__Texto__
□ □ □ □ □ □ □

El diario alemán Bild reveló que Michael Olise, figura de Francia en el Mundial 2026, es padre de una niña de 20 meses a la que nunca conoció en persona. Una prueba de ADN confirmó su paternidad, y la madre, Fátima Zaunbrecher, exige 60 mil euros mensuales de pensión y que el futbolista establezca contacto con la menor.
La noticia estalla justo cuando Olise, delantero del Bayern Múnich y máximo asistidor del torneo, se perfilaba como uno de los jugadores más prometedores del momento, incluso con posibles ofertas del Real Madrid. El escándalo pone en tensión su imagen pública y abre un debate sobre la responsabilidad personal de las figuras deportivas fuera de la cancha.
Por qué importa
Olise no solo brilló en el Mundial: su rendimiento lo convirtió en un activo estratégico para el Bayern y en un nombre recurrente en los rumores de fichajes. La revelación de Bild cambia el foco hacia su vida privada, en un momento donde su carrera está en ascenso. La madre, una trabajadora de óptica de 34 años, asegura que el jugador delegó toda comunicación en sus abogados y que nunca quiso conocer a la niña.
Lo que dicen
Zaunbrecher declaró a Bild:
- “Me destroza ver la crueldad con la que alguien puede tratar a su propia hija”.
- Contó que un abogado de Olise le sugirió comprar ropa de segunda mano para la niña.
- Los representantes del futbolista le habrían dicho que un encuentro con la menor “no sería productivo”.
Olise, por su parte, no ha hecho declaraciones públicas. La madre señala que él reconoció legalmente a la hija, pero no ha aportado dinero ni ha mostrado interés en verla.
Los números que importan
- 60 mil euros mensuales: la pensión que exige Zaunbrecher, presentada ante tribunales franceses sin éxito hasta ahora.
- 20 meses: la edad de la niña, Aaliyah Noor, nacida en 2023.
- 2 años: la duración de la relación entre la madre y Olise, que comenzó en 2022 por Instagram.

□ □ □ □ □ □ □

__Datos registrados__
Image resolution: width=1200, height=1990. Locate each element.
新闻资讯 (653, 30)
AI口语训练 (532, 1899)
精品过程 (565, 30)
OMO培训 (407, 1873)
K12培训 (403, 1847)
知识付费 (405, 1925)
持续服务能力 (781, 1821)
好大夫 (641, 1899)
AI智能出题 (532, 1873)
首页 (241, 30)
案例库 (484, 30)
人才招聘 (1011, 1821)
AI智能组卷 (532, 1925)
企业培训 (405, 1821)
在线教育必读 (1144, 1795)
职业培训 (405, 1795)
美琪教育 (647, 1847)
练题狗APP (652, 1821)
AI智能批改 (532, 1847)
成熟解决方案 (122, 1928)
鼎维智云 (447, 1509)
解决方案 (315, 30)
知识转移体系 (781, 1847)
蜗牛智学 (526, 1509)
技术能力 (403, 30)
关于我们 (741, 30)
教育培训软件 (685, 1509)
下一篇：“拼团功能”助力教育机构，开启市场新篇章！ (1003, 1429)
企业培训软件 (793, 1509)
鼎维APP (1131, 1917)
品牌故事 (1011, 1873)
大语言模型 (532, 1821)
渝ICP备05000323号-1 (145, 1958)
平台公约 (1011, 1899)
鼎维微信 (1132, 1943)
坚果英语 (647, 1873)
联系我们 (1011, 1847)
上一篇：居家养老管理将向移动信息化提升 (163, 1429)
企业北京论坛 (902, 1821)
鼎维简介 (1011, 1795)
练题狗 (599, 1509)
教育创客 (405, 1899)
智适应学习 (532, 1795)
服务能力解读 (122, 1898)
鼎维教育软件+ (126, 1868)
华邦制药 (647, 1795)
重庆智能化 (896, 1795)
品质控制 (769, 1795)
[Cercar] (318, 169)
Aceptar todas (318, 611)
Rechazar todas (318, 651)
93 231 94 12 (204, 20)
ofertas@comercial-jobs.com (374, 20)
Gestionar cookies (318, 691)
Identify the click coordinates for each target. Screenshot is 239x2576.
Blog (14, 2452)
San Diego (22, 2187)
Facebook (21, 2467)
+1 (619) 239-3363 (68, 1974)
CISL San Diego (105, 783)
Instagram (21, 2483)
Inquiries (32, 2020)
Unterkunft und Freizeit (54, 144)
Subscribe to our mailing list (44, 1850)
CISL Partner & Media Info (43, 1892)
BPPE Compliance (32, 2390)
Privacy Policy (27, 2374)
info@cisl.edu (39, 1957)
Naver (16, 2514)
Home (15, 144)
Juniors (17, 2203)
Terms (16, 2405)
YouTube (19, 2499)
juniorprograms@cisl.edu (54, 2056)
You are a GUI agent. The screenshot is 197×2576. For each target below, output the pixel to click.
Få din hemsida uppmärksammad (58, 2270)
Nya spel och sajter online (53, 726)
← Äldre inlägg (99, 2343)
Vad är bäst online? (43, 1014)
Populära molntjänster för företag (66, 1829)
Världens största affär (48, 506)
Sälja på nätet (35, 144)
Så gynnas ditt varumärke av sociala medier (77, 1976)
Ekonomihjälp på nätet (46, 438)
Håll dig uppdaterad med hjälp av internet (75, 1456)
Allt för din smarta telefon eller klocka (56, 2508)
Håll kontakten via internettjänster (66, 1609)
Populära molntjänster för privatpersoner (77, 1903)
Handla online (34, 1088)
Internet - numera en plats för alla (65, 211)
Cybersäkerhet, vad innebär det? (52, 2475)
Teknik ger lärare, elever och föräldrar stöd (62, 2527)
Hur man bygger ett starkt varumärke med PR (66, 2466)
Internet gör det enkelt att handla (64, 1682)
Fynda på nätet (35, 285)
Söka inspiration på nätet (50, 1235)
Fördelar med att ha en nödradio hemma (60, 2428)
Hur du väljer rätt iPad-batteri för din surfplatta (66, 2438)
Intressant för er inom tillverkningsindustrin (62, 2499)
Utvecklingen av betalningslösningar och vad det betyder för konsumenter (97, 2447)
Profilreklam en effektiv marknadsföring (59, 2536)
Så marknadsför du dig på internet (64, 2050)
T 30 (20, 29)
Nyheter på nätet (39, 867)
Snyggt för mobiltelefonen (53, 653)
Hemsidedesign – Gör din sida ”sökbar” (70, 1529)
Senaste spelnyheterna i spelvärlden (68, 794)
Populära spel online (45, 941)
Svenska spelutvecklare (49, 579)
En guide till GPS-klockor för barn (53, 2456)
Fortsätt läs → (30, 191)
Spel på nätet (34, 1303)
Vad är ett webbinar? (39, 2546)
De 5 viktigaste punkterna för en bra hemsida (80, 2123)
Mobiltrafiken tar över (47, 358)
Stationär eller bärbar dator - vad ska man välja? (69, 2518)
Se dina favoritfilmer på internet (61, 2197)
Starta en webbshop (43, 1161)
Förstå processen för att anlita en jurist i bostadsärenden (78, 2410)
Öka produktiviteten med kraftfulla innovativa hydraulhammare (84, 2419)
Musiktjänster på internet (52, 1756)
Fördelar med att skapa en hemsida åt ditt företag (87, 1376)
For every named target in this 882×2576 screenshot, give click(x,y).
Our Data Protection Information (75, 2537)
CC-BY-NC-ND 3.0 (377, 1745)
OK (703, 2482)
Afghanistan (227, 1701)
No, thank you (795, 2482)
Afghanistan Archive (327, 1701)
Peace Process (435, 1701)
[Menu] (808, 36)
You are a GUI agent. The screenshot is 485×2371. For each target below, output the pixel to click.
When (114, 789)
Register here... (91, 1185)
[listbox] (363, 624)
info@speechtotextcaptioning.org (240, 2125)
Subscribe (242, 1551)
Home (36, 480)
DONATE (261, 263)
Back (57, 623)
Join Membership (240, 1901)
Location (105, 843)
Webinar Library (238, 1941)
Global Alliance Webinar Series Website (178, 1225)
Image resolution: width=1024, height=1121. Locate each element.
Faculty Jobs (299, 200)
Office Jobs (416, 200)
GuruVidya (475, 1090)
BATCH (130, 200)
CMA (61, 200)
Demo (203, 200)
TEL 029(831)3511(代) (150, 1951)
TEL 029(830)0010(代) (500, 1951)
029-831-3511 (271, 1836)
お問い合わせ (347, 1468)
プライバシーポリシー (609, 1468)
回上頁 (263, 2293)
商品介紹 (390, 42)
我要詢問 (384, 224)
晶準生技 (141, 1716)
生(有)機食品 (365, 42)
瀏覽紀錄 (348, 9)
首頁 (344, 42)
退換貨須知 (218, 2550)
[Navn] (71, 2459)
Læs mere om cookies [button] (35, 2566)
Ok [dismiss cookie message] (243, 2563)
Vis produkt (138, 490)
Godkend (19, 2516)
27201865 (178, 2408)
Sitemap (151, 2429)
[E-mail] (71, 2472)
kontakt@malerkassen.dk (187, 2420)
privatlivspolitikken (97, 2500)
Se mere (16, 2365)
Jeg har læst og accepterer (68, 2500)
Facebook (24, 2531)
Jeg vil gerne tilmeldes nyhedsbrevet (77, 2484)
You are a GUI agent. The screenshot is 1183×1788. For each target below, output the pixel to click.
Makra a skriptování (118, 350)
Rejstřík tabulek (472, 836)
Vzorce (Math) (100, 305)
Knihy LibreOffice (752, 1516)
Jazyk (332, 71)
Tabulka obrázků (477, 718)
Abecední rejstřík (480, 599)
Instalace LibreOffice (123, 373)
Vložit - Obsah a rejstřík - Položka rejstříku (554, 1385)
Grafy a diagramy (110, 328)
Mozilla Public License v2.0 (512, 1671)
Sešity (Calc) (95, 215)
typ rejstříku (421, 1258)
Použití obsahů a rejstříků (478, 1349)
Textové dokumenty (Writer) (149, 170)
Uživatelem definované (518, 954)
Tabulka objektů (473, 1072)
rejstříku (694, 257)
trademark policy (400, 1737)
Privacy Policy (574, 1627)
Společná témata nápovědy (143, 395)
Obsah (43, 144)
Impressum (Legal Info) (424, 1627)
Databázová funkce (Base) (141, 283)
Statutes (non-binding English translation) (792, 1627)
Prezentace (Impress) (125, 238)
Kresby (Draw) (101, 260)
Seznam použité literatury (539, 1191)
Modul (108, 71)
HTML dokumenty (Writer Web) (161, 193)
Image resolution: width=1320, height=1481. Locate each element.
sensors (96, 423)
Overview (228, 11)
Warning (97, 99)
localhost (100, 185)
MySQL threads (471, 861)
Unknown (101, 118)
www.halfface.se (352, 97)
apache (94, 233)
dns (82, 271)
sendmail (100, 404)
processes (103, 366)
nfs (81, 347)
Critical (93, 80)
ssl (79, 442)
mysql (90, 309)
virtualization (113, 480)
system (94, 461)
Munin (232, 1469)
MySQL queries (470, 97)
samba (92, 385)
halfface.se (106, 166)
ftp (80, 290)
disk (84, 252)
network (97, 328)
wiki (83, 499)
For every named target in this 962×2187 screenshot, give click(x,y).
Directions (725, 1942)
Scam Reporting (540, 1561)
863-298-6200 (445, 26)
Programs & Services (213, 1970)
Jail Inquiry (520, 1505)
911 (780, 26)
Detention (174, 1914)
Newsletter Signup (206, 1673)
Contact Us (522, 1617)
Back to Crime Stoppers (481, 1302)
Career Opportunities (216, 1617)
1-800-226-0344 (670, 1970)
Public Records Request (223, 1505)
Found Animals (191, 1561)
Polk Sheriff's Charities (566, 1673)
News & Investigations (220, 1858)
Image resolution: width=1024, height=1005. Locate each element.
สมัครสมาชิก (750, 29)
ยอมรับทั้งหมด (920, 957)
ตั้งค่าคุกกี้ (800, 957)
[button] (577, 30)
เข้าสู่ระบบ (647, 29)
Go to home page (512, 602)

□ □ □ □ □ □ □

__Consigna__
Contesta estas preguntas sobre la noticia de Michael Olise:
1. ¿En qué trabaja la madre de la niña y cuántos años tiene?
2. ¿En qué club juega Olise?
3. ¿En qué año y por qué medio empezó la relación entre la madre y Olise?
Las líneas no sirven para nada en esto.

__Solución__
1. Trabaja en una óptica y tiene 34 años.
2. En el Bayern Múnich.
3. En 2022, por Instagram.